I’ve always preached that the do, re, mi scale is just an exercise and not very interesting.  But what if we just tried turning it into Pig Latin?  In other words, play a little game to break up the order of the scale in a pattern just to make it more interesting.  Now I’ll be the first to admit that the major scale has been used in some songs very successfully.  The Beatles’ “Hello Goodbye” comes to mind.  Its just straight up the scale and it fits in the song very nicely. Hel lo Good bye hel lo Good bye, is the same as: do, re, mi, fa, so, la, ti, do.

But we’re not the Beatles, so just for fun, lets see what happens if we take the plain old major scale and turn it into Igpa Atlinla.  We’ll talk in terms of numbers first, and then later, we’ll lay it out on your guitar for the keys of G and C.  First we start up the scale playing 1, 2, 3.  Simple enough.  Then we go back to “1” and play it again.  Next we play 2, 3, 4.  Then we go back and play “2.”  Then we play our next set of three scale steps, which will be 3, 4, 5.

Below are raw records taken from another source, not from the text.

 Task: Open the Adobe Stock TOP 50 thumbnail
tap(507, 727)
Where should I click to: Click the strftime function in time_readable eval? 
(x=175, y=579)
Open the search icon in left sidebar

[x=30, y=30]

Ok now you can start to see the idea of this pattern starting to take shape.  We’re just playing three notes up the scale, going back to the first note, then we advance to the second note of the scale and play three consecutive notes, then we go back to the start of that three notes, then we take the next three, and so on up the scale.  We can do several octaves if we have enough guitar left or we can cap it off at one octave.  Its great for your fingers, its an interesting puzzle, and most of all, you can use it as a hot lick in any song and in any key.

Now aren’t I a clever guy for thinking this up?  Well, er, uh.  Actually this little pattern idea was one of the most popular Bluegrass licks in the 1970’s.  It was used by banjo, mandolin, fiddle, and guitar players and I dare say it was the 70’s “NewGrass” equivalent of the Lester Flatt G-Run.

So if you’re in your first year or two of guitar, or if your accumulated guitar experience is roughly the same, this little exercise will be an ideal next step in your progress.  One last little hint…alternate your pick direction, down, up down, up.  Musical Igpa Atlinla will get your chops together!

If you enjoy this workout and would like to take it further, maybe we’ll expand on it a little in a future blog.  In the meantime, you might be able to venture out on your own by trying it in other keys, trying it in decending order, and trying it up the neck in closed position.